[Start of Attachment]

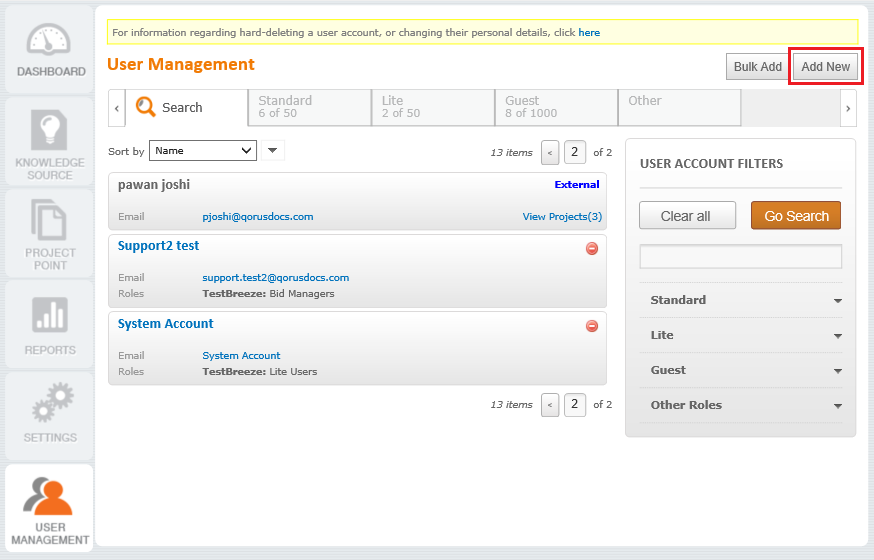
Task: Expand the Other Roles filter section
Action: [x=740, y=405]
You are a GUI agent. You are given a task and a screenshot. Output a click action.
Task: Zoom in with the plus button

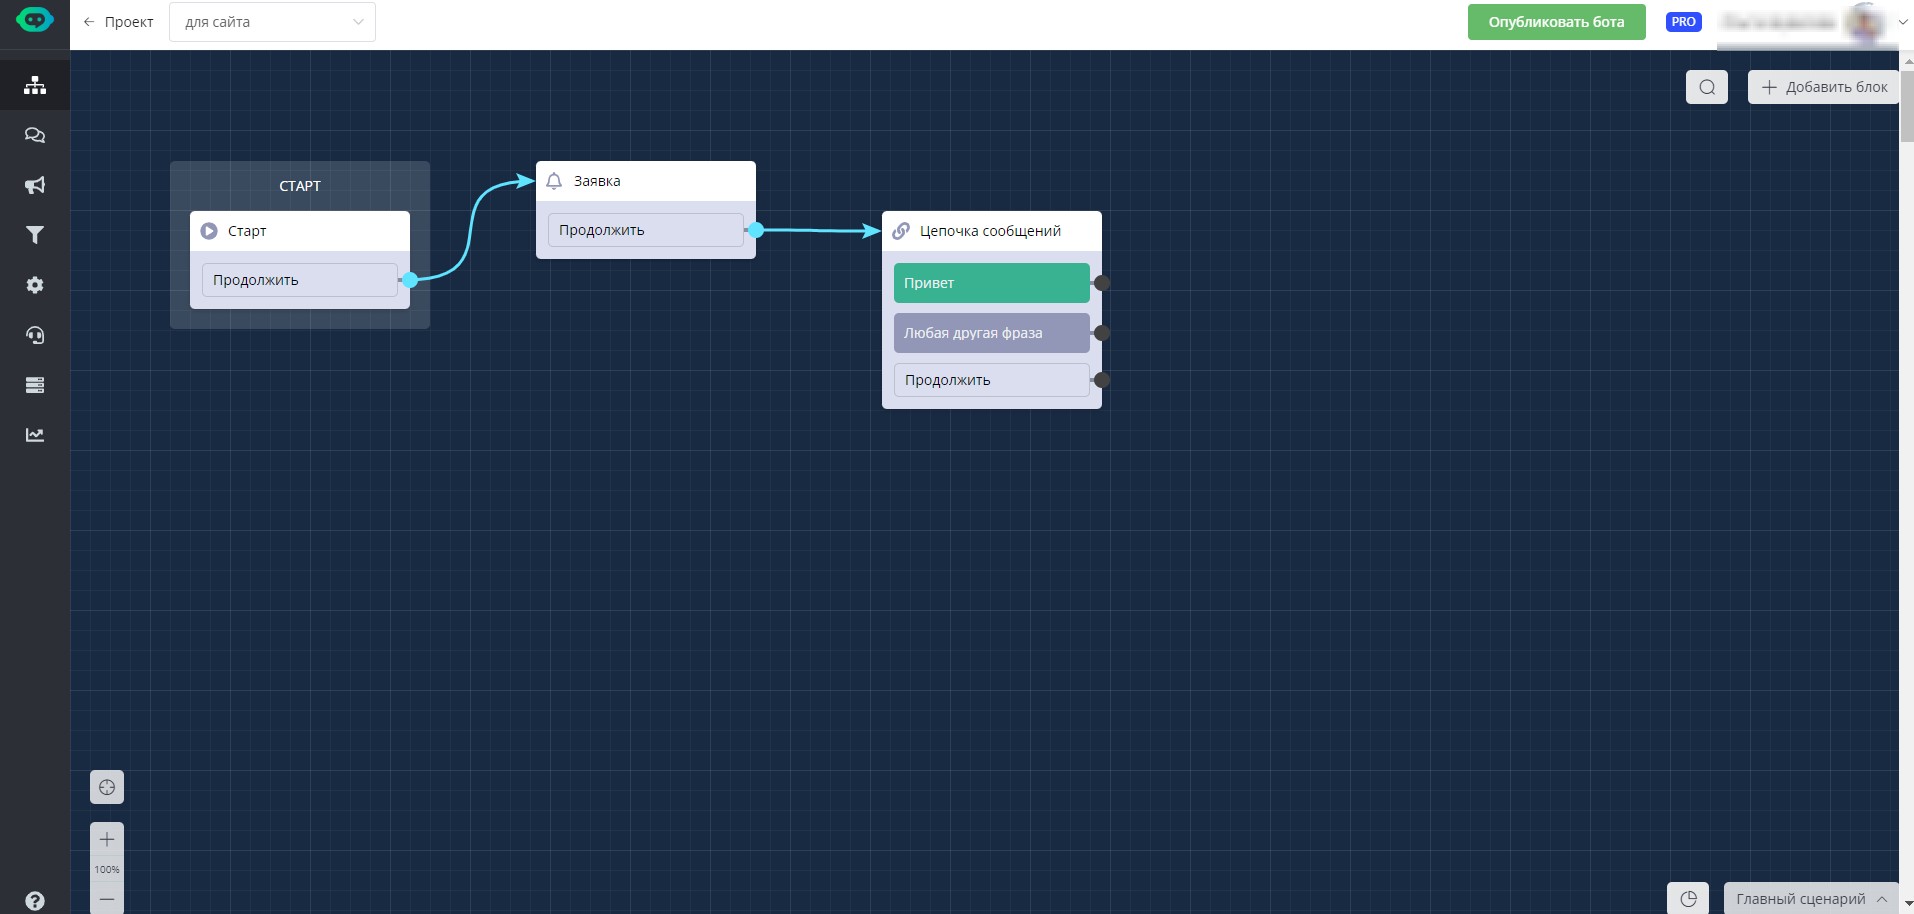107,839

[End of Attachment]

• **Work to complete**:
Using the material above, restate word for word the lines from the line that has "You are a GUI" to the last line, inclusive, with pictures omitted.

• **Reply to the exercise**:
You are a GUI agent. You are given a task and a screenshot. Output a click action.
Task: Zoom in with the plus button

107,839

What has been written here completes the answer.